■ Extrait de page ■
......
Marge occupée

69.

Les différences sont minces d’une époque à une autre.

 

Un peu d’imagination suffit.

 

– Au maquis, au maquis, hurlait David Marsac, en balançant sur la milice les invendus de Marge occupée.

 

Dernier effort désespéré pour faire vivre la littérature française.

53.

Apparemment, Marge occupée n’est pas le livre que l’on verra cet été sur les plages du débarquement.

À la place, lesmêmes litanies bordées de crème solaire que l’an passé.

À l’exception, pourtant, de deux lecteurs sur l’île déserte de leur serviette éponge lisant sous parasol les poèmes expansés de Sylvie Nève, aux éditions Trouvères & compagnie, et le théâtre de Fabrice Melquiot, aux éditions de l’Arche.

Un Pont de Normandie pour réunir ces naufragés perdus entre romans et biafine.

(Envoyez-nous vos dons par chèque ou par écrits.)

35.

Feuilletant Marge occupée dans une librairie où il figure en bonne position sur la table du libraire ami, un lecteur s’indigne d’un jeu de mots associant le nom de Jean Paulhan à celui de Gestapo.

Je suis dans les parages.

– Que personne ne bouge ! Qui a crié « Gestapaulhan » ?

S’ensuit une discussion entre le libraire, qui cherche mon regard fuyant, et ce lecteur bien informé.
......
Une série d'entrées

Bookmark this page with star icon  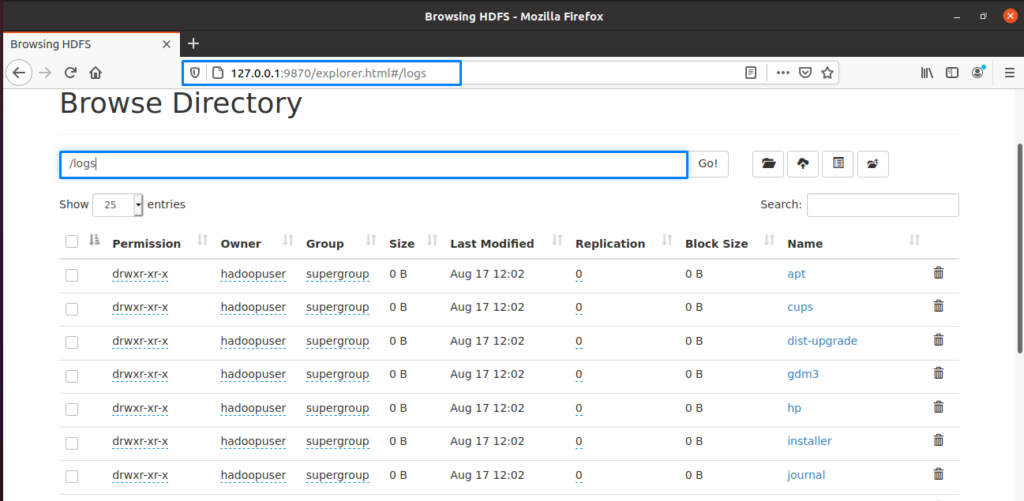click(x=827, y=72)
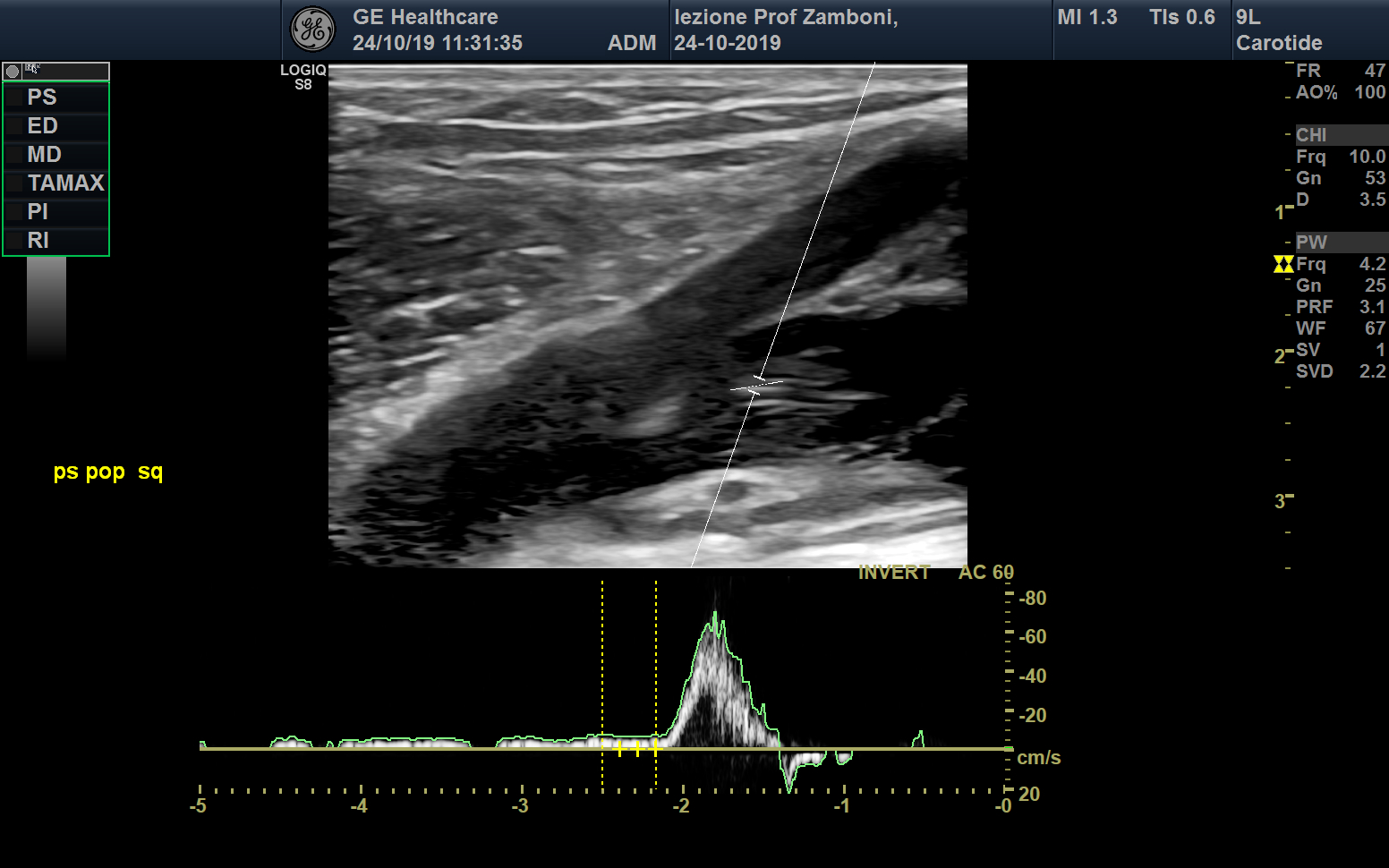Choose RI in the measurement list

point(38,241)
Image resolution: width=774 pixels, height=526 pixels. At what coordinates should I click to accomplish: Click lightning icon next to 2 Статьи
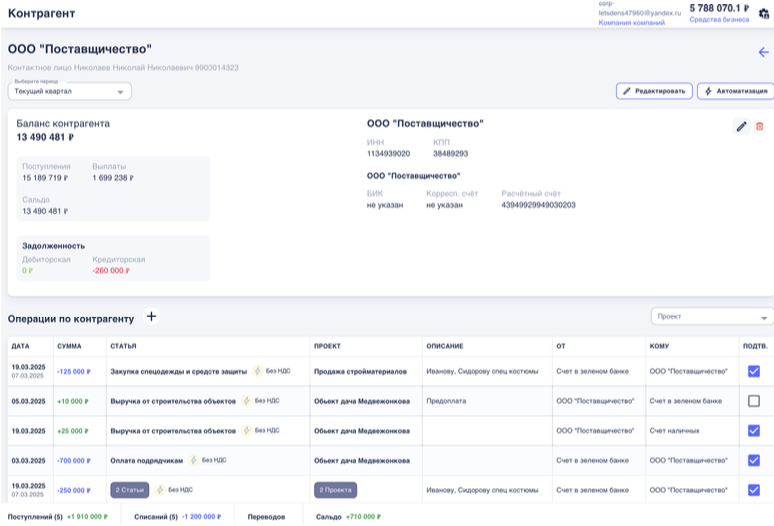(159, 490)
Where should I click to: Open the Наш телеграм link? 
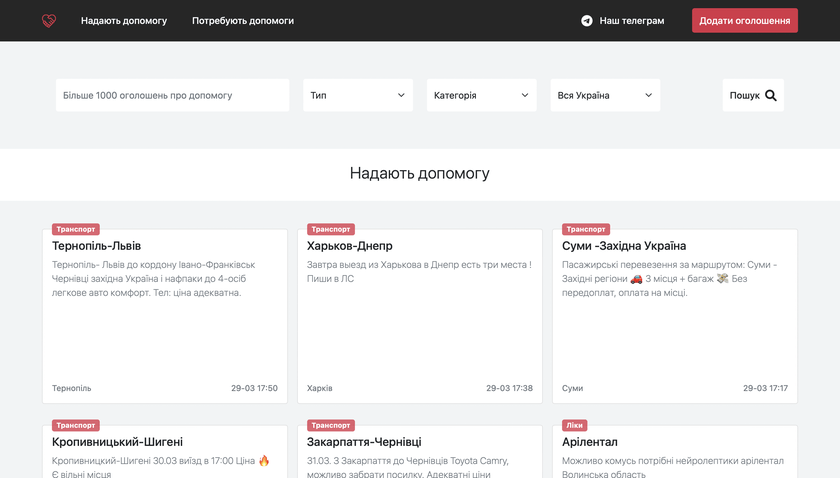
......
■ Consignes ■
**a.** Traduisez en anglais la phrase « Un peu d’imagination suffit. », tirée de l’extrait consacré à Marge occupée.
**b.** Recopiez mot pour mot, parmi les entrées, le passage allant de la ligne contenant « Image resolution: width=774 » jusqu’à la fin des entrées, ces deux bornes incluses, en omettant les images.

■ Réponses ■
**a.** A little imagination is enough.

**b.**
Image resolution: width=774 pixels, height=526 pixels. At what coordinates should I click to accomplish: Click lightning icon next to 2 Статьи
(159, 490)
Where should I click to: Open the Наш телеграм link? 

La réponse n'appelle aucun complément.